* Assigned task: Copy, exactly and without additions, every line in the records below from the one holding "The width and height of the screenshot is (1108, 531)." through the one holding "Zoom out of the PDF preview", both ends included.

* Given records:
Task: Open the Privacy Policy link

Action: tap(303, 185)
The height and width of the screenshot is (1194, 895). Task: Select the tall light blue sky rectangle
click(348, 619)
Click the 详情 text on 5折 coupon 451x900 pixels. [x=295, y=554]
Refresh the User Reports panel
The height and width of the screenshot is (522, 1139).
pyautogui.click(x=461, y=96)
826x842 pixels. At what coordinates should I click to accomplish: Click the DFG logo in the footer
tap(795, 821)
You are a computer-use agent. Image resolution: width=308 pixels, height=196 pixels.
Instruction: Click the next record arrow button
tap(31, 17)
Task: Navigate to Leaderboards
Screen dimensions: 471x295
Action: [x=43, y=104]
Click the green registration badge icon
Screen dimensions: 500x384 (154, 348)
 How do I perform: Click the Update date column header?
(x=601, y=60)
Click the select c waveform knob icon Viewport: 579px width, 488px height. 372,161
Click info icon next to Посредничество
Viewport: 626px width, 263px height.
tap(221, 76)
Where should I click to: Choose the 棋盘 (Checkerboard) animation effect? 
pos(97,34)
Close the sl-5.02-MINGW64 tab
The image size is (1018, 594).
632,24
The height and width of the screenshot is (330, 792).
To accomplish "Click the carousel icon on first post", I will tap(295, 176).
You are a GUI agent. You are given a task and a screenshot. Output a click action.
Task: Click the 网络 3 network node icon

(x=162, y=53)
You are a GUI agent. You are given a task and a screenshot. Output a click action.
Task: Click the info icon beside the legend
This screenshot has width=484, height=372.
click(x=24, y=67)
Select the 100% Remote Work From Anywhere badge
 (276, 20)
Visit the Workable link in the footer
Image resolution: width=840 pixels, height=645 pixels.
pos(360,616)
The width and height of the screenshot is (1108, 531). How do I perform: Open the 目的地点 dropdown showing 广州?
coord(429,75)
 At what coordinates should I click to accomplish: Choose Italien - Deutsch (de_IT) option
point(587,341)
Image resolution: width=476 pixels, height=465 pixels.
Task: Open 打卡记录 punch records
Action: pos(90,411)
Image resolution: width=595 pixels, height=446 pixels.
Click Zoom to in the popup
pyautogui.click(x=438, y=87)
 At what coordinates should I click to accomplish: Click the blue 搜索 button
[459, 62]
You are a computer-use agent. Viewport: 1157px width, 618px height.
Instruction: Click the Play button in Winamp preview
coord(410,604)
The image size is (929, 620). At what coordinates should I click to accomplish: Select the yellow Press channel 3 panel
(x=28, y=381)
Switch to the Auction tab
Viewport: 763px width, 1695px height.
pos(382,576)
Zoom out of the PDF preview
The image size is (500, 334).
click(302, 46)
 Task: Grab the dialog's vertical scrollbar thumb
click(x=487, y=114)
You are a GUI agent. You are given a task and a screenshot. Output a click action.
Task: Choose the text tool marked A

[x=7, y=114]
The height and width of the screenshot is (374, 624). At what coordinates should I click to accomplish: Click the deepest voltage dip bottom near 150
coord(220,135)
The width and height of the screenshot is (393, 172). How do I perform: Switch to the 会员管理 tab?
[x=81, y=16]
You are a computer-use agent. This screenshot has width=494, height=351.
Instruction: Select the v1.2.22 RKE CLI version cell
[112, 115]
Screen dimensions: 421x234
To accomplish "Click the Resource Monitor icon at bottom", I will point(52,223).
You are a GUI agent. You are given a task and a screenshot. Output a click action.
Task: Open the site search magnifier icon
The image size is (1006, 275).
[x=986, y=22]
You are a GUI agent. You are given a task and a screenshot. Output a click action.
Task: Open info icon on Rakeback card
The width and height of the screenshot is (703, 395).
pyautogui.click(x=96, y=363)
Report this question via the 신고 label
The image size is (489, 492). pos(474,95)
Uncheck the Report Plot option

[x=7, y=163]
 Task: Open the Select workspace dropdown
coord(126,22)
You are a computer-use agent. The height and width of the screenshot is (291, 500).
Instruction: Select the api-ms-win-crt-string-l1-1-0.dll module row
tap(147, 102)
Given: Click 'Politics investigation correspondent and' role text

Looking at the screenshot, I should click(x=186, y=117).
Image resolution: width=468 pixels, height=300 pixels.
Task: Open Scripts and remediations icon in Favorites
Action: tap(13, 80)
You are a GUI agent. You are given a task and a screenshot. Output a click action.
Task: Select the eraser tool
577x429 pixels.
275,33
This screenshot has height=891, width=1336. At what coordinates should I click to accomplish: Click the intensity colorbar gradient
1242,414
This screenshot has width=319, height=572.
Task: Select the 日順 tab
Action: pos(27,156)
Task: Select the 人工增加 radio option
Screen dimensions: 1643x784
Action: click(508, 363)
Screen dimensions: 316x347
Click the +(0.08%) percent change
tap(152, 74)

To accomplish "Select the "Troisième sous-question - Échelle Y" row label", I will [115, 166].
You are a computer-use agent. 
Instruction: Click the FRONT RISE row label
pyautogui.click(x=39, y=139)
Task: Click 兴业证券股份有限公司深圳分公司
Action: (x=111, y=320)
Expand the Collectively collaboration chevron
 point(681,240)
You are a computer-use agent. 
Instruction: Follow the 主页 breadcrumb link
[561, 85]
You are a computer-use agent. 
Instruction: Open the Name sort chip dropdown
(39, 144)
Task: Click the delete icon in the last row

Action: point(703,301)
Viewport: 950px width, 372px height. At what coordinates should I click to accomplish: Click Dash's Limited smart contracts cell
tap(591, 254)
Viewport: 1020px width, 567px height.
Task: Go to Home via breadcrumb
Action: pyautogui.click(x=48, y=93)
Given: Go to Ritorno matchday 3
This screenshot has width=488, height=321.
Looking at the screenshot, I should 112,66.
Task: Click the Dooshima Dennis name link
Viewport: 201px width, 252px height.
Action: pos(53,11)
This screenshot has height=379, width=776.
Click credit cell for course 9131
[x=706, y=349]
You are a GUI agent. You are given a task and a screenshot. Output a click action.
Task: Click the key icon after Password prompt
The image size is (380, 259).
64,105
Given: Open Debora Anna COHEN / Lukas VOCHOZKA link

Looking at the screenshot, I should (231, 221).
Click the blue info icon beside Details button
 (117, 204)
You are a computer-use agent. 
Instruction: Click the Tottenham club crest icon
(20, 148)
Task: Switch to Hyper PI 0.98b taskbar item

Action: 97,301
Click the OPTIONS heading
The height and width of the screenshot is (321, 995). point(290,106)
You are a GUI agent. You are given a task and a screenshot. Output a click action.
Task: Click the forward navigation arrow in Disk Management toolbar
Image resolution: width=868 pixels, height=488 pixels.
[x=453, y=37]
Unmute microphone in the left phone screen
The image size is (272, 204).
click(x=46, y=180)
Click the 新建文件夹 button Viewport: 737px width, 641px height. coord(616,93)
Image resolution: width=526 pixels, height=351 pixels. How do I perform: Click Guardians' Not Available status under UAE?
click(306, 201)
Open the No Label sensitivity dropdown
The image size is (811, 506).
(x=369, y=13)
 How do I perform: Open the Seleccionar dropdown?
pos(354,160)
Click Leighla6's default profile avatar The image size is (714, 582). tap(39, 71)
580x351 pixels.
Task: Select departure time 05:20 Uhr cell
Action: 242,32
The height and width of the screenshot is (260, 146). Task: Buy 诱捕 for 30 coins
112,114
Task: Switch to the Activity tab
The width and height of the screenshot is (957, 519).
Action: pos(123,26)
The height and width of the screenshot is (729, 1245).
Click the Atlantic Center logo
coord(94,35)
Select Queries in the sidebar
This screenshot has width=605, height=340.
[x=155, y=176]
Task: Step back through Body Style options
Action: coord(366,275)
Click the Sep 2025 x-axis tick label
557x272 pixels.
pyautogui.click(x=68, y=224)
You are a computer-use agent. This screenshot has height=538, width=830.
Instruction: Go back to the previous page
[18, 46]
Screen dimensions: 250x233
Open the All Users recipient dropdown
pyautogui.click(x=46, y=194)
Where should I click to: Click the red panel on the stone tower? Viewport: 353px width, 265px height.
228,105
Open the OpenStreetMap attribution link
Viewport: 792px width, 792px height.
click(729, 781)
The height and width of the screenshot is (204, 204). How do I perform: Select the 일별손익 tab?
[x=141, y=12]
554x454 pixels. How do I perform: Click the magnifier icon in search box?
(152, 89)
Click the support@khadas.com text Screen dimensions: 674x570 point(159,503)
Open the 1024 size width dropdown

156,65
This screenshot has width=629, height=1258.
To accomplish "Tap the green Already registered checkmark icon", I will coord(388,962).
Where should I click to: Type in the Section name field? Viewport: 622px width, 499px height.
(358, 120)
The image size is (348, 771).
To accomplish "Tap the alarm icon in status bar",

* Solution for this exercise:
The width and height of the screenshot is (1108, 531). How do I perform: Open the 目的地点 dropdown showing 广州?
coord(429,75)
 At what coordinates should I click to accomplish: Choose Italien - Deutsch (de_IT) option
point(587,341)
Image resolution: width=476 pixels, height=465 pixels.
Task: Open 打卡记录 punch records
Action: pos(90,411)
Image resolution: width=595 pixels, height=446 pixels.
Click Zoom to in the popup
pyautogui.click(x=438, y=87)
 At what coordinates should I click to accomplish: Click the blue 搜索 button
[459, 62]
You are a computer-use agent. Viewport: 1157px width, 618px height.
Instruction: Click the Play button in Winamp preview
coord(410,604)
The image size is (929, 620). At what coordinates should I click to accomplish: Select the yellow Press channel 3 panel
(x=28, y=381)
Switch to the Auction tab
Viewport: 763px width, 1695px height.
pos(382,576)
Zoom out of the PDF preview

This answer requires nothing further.